Beyond the Test: Why Daily Physiological Monitoring Matters More Than a Single Assessment
As endurance athletes and coaches, we often put tremendous weight on our testing results. Whether it's a physiological assessment in a lab or a Functional Threshold Power (FTP) test on the bike, these numbers can feel like defining moments in our training. But we shouldn’t base all our training decisions on a single test! Let's explore why assessments and tests are just the first step in optimizing your training.
Why do we perform exercise testing?
Exercise testing serves as the starting point for the roadmap to better training. Think of it as getting a snapshot of your current fitness - it tells us what kind of athlete you are. Are you extremely efficient with a smaller engine that can go all day, like a Prius? Or do you have a massive engine that's less efficient but can output very high power, like a Corvette? Testing helps us answer these questions.
However, testing doesn't just give us performance numbers - it provides insights into how our body responds to different exercise intensities. This information helps coaches and athletes make informed decisions about specific workout intensities.
Physiological Assessment vs FTP Testing: What's the difference?
Physiological assessments and functional threshold power (FTP) tests are common evaluation tools that coaches and athletes use to determine how the athlete is adapting to training, and while they are different they serve complementary purposes.
A physiological assessment, like a graded exercise test with muscle oxygen monitoring, shows us how your body responds to an array of exercise intensities. It reveals important transition points where your body shifts how it produces energy and uses oxygen, helping identify physiological training zones.
FTP testing, on the other hand, is a performance test that estimates the highest power you can sustain for about an hour. While FTP testing has become a popular method for setting training zones, it comes with several important limitations:
- 1) The traditional percentage-based zones derived from FTP are population estimates - they're based on averages and may not reflect your individual physiological transitions.
- 2) FTP provides just one anchor point (your 60-minute sustainable power) from which all other training zones are estimated. This single data point doesn't tell us where your body actually transitions between different energy systems or how it responds to various exercise intensities.

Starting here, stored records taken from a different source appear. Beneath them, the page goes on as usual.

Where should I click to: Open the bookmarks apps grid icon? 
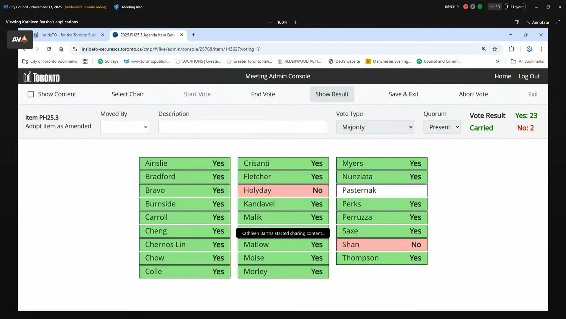tap(85, 61)
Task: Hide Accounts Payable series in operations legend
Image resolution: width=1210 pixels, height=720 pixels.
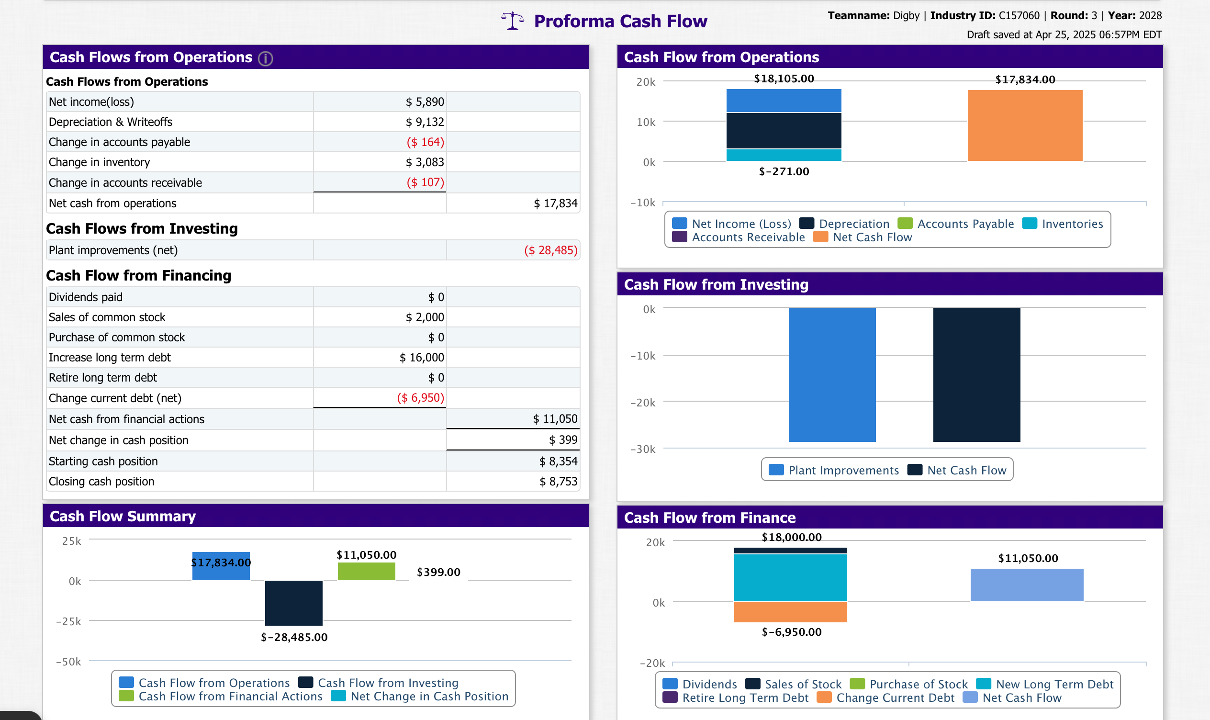Action: click(x=965, y=224)
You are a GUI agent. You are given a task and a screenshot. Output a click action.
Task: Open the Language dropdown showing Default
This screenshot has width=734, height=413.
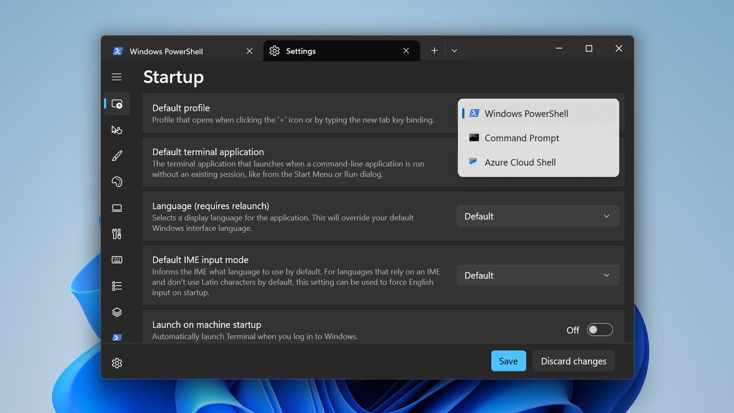tap(537, 216)
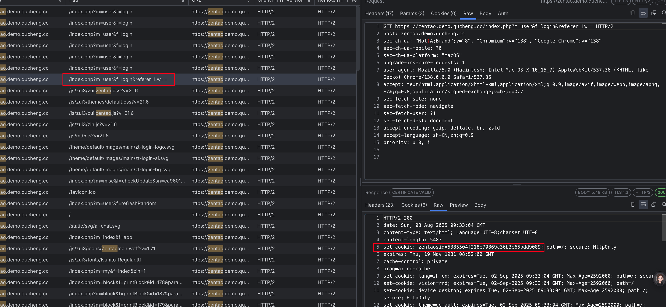Select the /favicon.ico request row

(x=82, y=192)
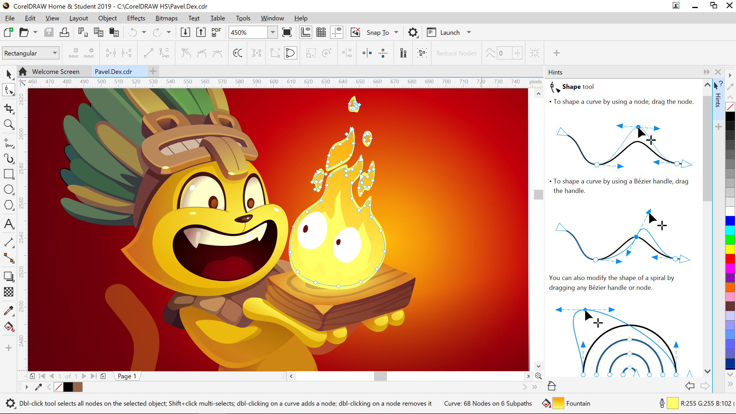
Task: Toggle Show Rulers button
Action: tap(305, 32)
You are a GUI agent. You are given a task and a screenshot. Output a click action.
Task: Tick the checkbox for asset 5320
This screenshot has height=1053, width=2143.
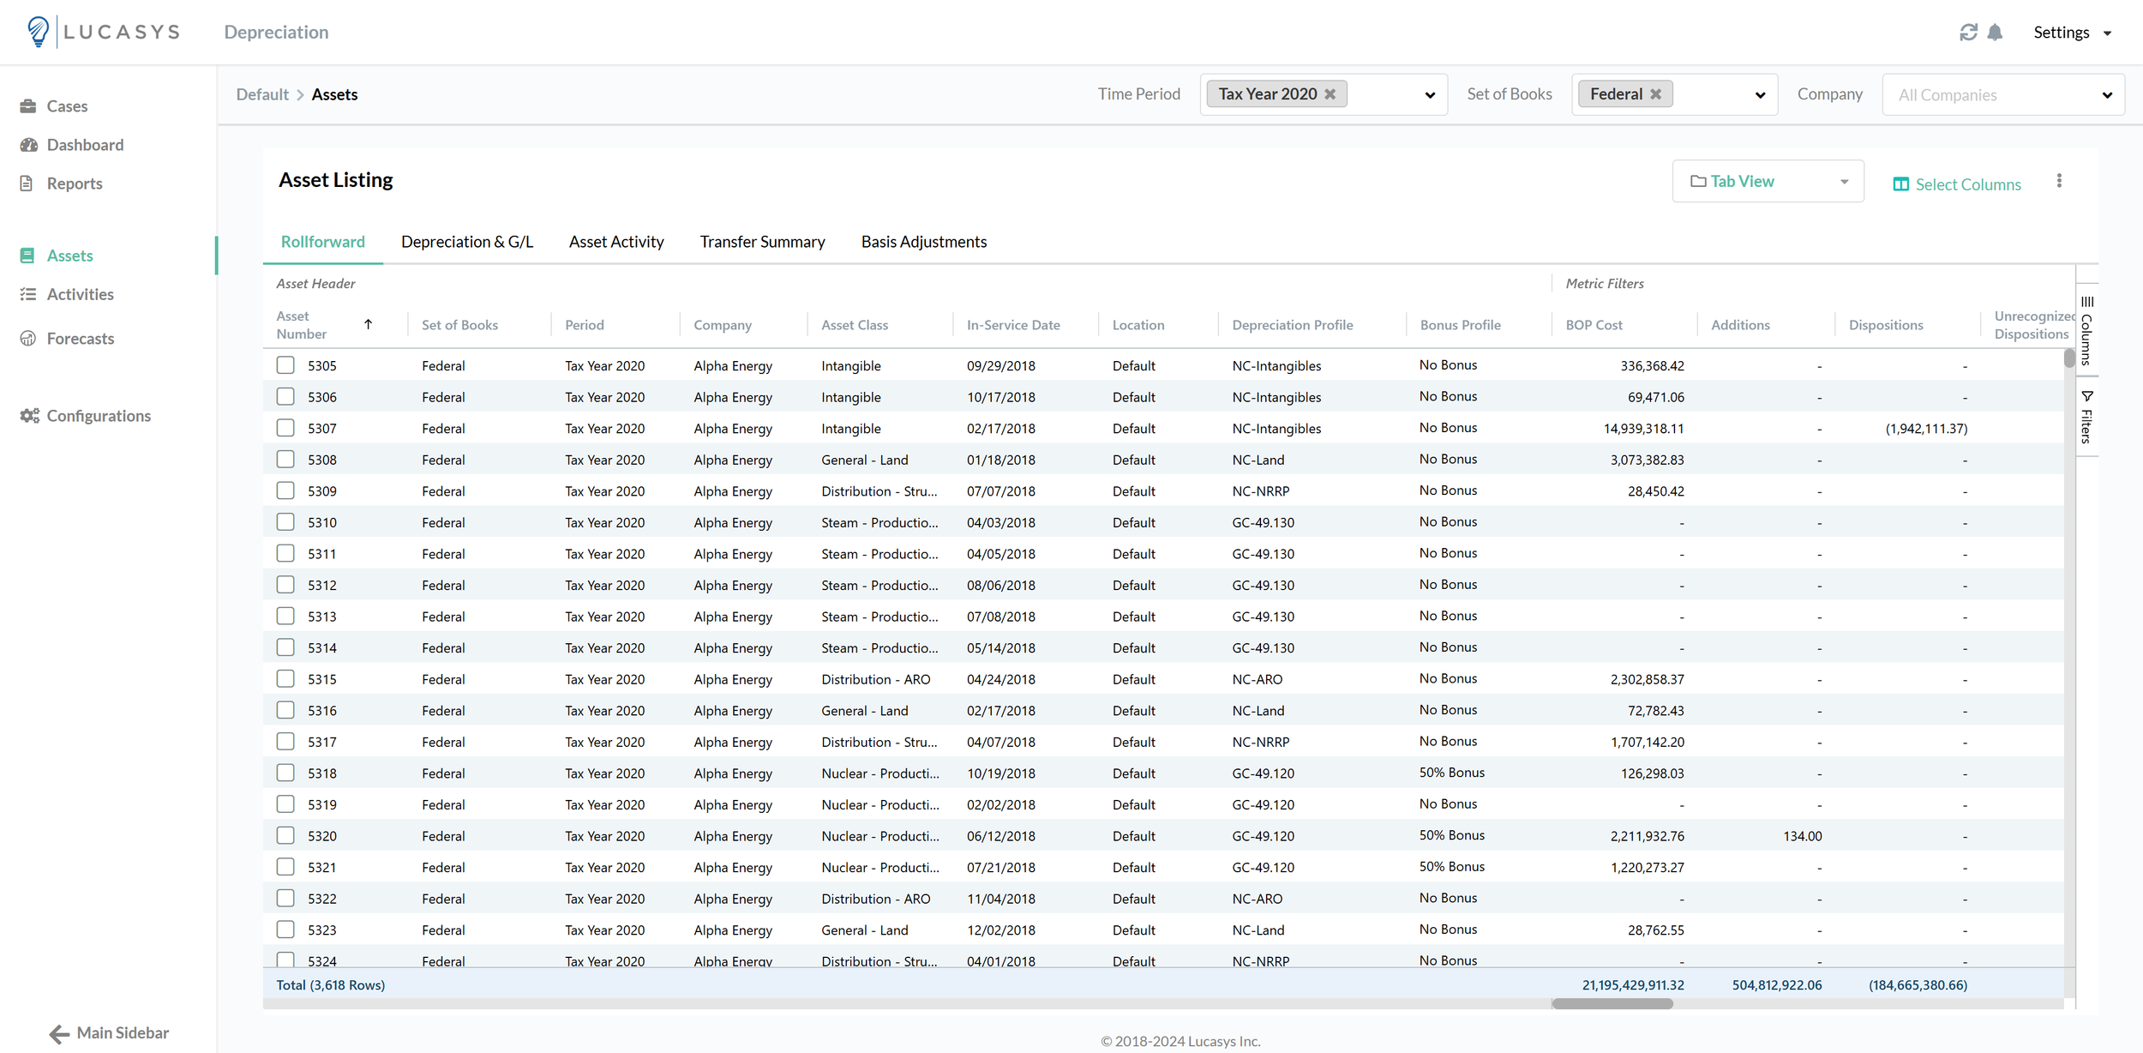pyautogui.click(x=285, y=835)
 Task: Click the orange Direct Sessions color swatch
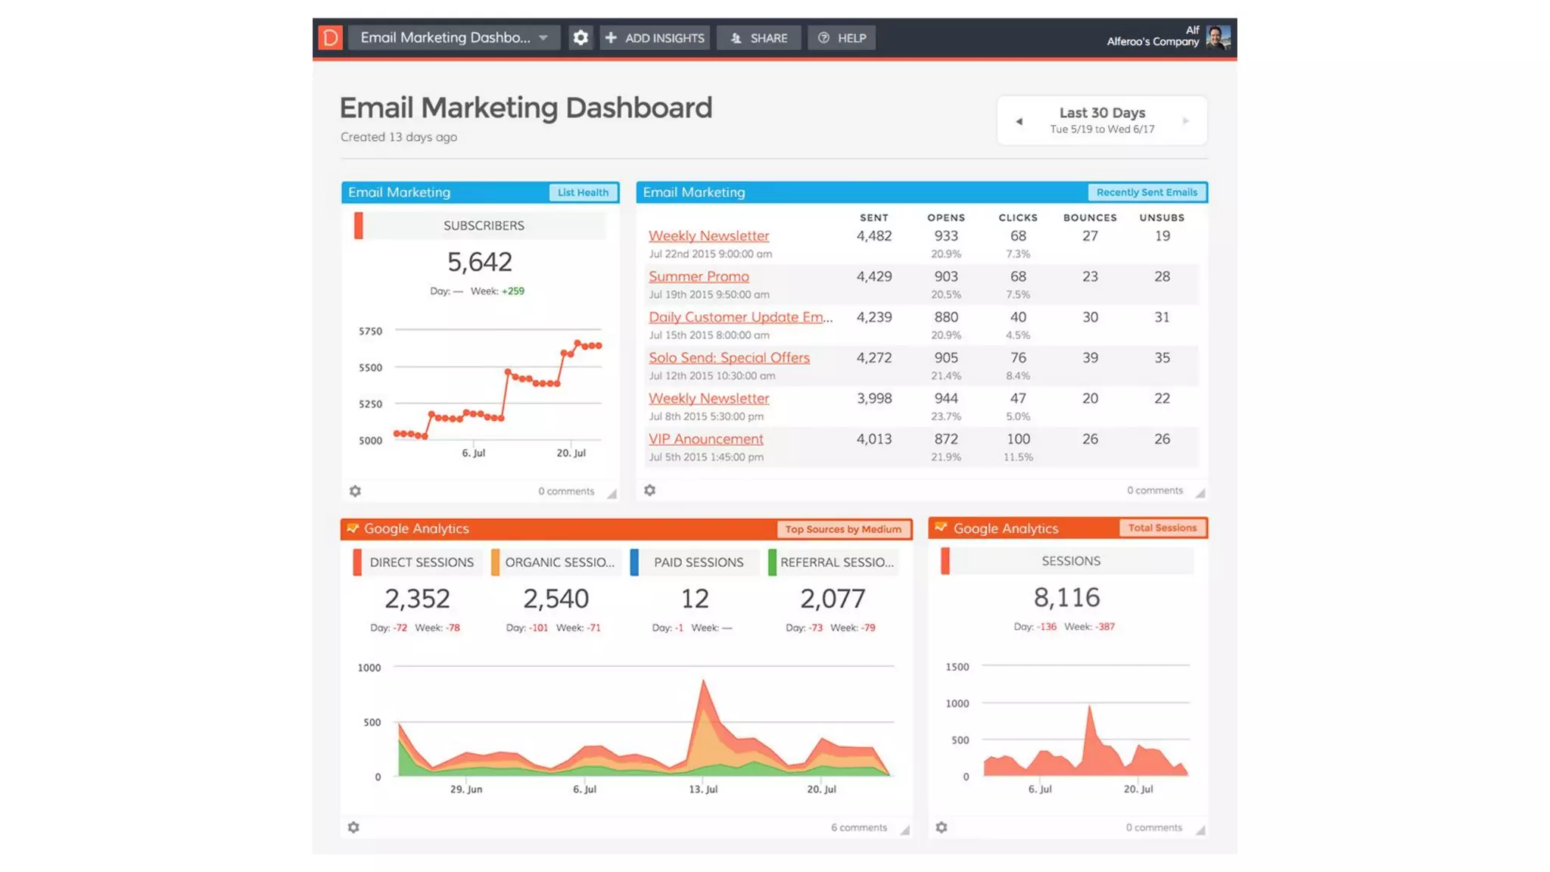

Additionally, FTP tests are typically performed when you're well-rested and in optimal conditions, which may not reflect your usual training state. This means your "test day FTP" might be significantly different from what you can actually sustain during regular training when fatigue, stress, or other factors are present.
While FTP testing can be a useful tool, relying solely on these numbers without considering your daily physiological responses could lead to training at inappropriate intensities.
The Problem with Using One Test to Estimate Training Zones
Both tests and assessments help establish (estimate) training zones, but here's where many athletes and coaches make a crucial mistake: treating these zones as fixed parameters that don't change. In reality, your thresholds and training zones fluctuate daily based on numerous factors:
- Recovery status
- Nutrition and hydration
- Sleep Quality
- Stress levels
- Environmental conditions
- Previous training load
This means that the "threshold" you established in your test last month might not be your threshold today. Your body's response to exercise is dynamic and constantly changing.
The Solution: Daily Physiology Monitoring and Intensity Adjustment for Optimal Training
This is where real-time physiological monitoring becomes invaluable. While testing provides a baseline and helps estimate where your training zones should be, daily monitoring of muscle oxygen saturation (SmO2) allows you to adjust your training intensity based on how your body is actually responding right now.
Here's how to apply this approach:
- 1) Start with a proper assessment to establish your baseline and estimated training zones
- 2) During each training session, monitor your SmO2 response to understand:
- If you're training at the right intensity for your goal
- Whether you need to adjust intensity up or down based on your body's response
- When you've accumulated enough training stress for the day
For example, if you're doing threshold work and notice your SmO2 is continuously dropping at your "tested" threshold power, that's a sign you need to reduce intensity for that day. Conversely, if SmO2 is stable or rising, you might be able to push harder than your tested threshold.
The Bottom Line
While testing is important for establishing baselines and understanding your physiology, it shouldn't be the only factor guiding your training intensity. Your body's response to exercise changes daily, and the most effective training adapts to these changes. By combining initial testing with daily physiological monitoring with SmO2, you can optimize your training intensity for maximum adaptation while minimizing the risk of overtraining.
Remember: A test result is just a snapshot in time. Real-time physiological monitoring gives you the complete picture, allowing you to train smarter and more effectively every single day.